• Input data:
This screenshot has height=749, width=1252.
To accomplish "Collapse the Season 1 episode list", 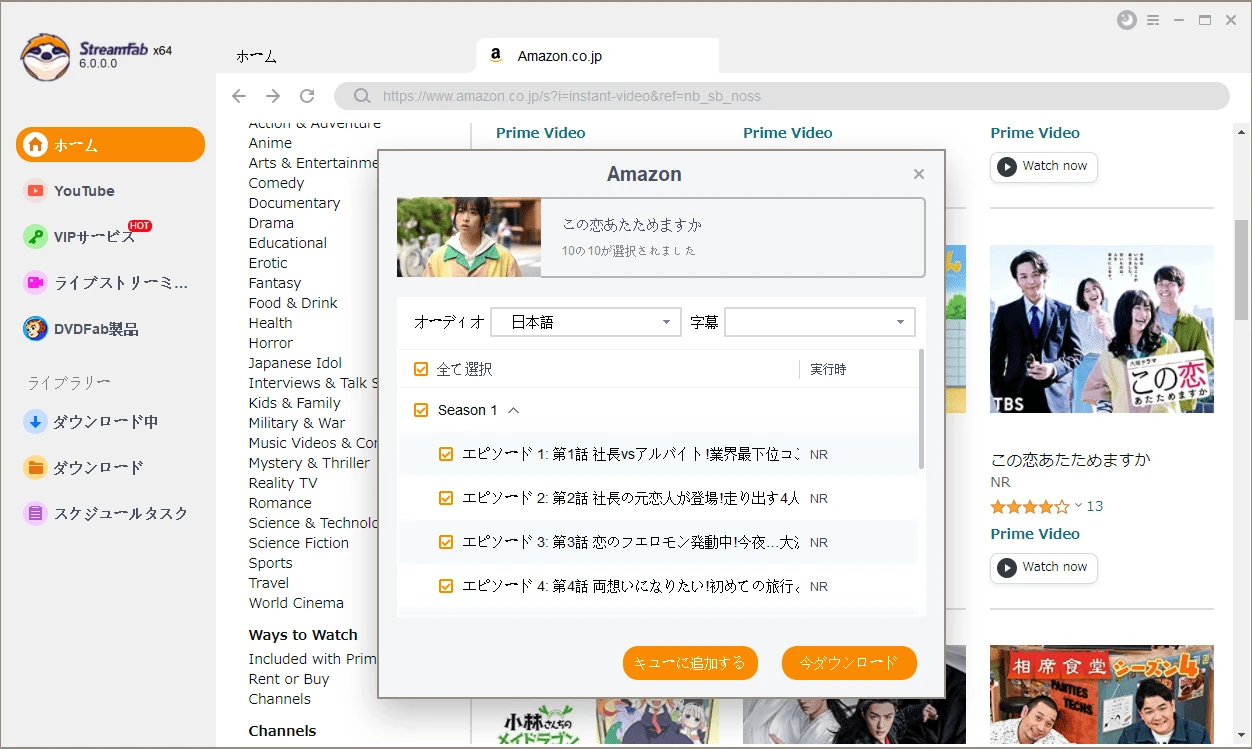I will pyautogui.click(x=512, y=409).
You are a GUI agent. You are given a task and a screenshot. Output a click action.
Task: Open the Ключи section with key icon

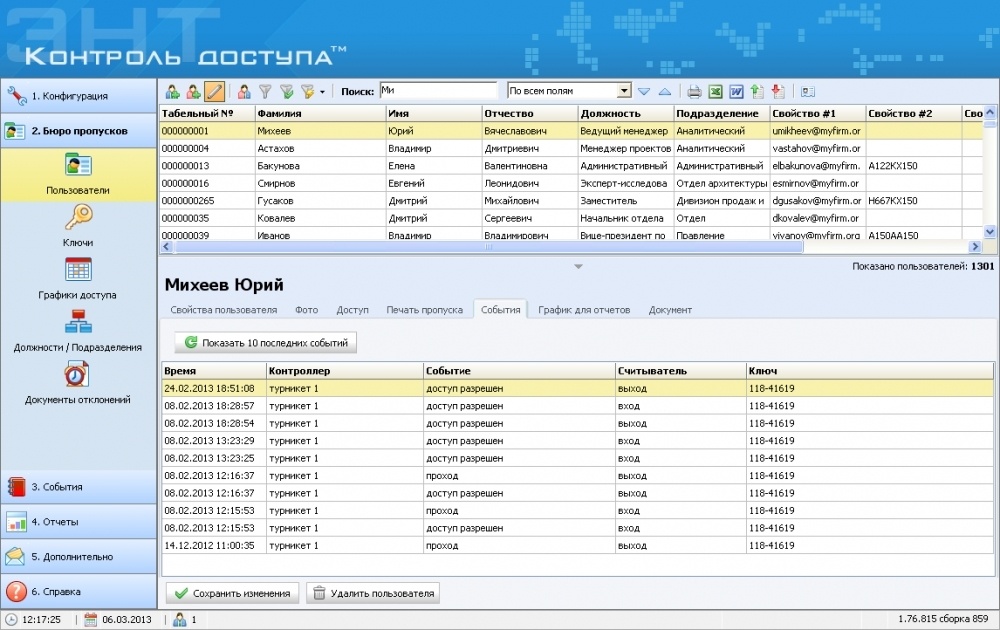click(78, 218)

• Exercise details: Copy the data word for word, from the line containing "You are a GUI" (including that line) through the end of the data, and leave out the pictures.

• The solution:
You are a GUI agent. You are given a task and a screenshot. Output a click action.
Task: Open the Ключи section with key icon

click(78, 218)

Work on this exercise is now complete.